La leggenda narra che mia madre, dopo 3 cugini con lo stesso nome-cognome, si ribellò improvvisamente ed inaspettatamente. Le spinte nordiche si opposero alle tradizioni del sud; non si volle che io ebbi il nome del nonno paterno, non si volle che perpetrassi la tradizione che da non so quante generazioni la famiglia del sud portava avanti senza eccezioni.

 

E la leggenda narra di musi e malori, crisi e di rischi di rottura definitiva, che in definitiva non ci furono. Ma dopo la battaglia interfamiliare, si trattava di trovare il mio di nome, quello che sfidava la famiglia, quello alternativo al destino. E il compromesso fu quantomeno bizzarro, visto che ai tempi era un nome praticamente sconosciuto e fuori moda.

 

Ora è un nome fuori moda, e poco utilizzato, chissà perché.

Ma per me, allergico alla massa, va più che bene così.

 

Anche di questi tempi in cui il nome vale qualche cosa meno del proprio indirizzo e-mail, mi piace pensare che in fondo c’è un sottilissimo filo che il destino mi ha teso, facendo scegliere a due persone fuori dal mondo, un nome a suo tempo esotico, ora difficile e raro.

Sarei potuto essere Claudio come Villa, Omar come Sivori o cose del genere.

 

Invece, non so perché, fui Fabrizio, come De Andrè.

Nessun collegamento allora; come ora.

Mi rimane ora solo il piacere a volte di pensare a un nome che riscalda un po’ a pensarlo.

 

Soprattutto in certi giorni, in cui troppe ricorrenze ovunque ti costringono a pensare a quelle cose che eviteresti di far circolare in testa, perché il solo pensiero ti mette in un profondo disagio.

 

9 anni.

Uno dei pochi motivi per cui non maledico di essere nato proprio in questi tempi balordi, e l’aver incrociato la tua arte.

Grazie..

Postato da: blumosquito a 22:28 | link | commenti (8)

sabato, 05 gennaio 2008
c'è che prendo un treno che va a paradiso città

Già, in città, non alla periferia. Intendo proprio il centro.

 

E non che non sappia che di questi tempi i treni sono in ritardo, sporchi e freddi.

E non che non sappia che lo sciopero esiste anche in Paradiso.

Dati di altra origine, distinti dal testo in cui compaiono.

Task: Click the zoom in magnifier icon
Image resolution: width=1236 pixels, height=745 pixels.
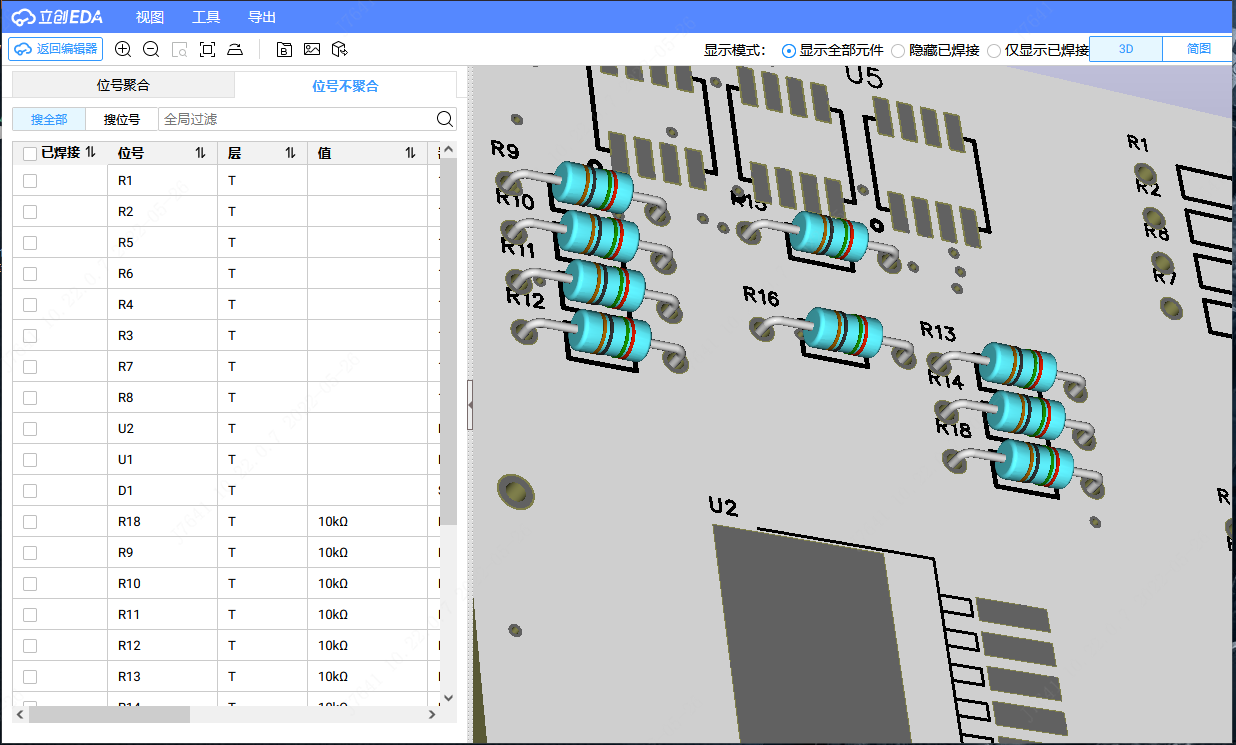Action: tap(123, 49)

E su (o giù) da quelle parti dicono che i controllori siano particolarmente implacabili : una furbata e via, non lasci il posto a chi ne ha più bisogno e via.

E via, vuol dire finire in quel purgatorio chiamato terra.

 

Ma così sono, e così rimango, mi piace pensare che la prossima fermata sia sempre e solo migliore. Anzi, la migliore in assoluto.

A dire il vero, vi confesso che neanche troppo inconsciamente mi rendo conto che il più delle volte non è propriamente così, ma è lì che bisogna puntare.

Anzi, che più che merda intorno non è che si veda.

Ma l’ottimismo serve soprattutto o solo quando si è lontani dalla meta, visto che è un po’ opportunistico esserlo quando il risultato è lì a portata di mano.

 

Comunque, il Paradiso.

Ma quale Paradiso? Quello umano di Dante, quello divino della domenica?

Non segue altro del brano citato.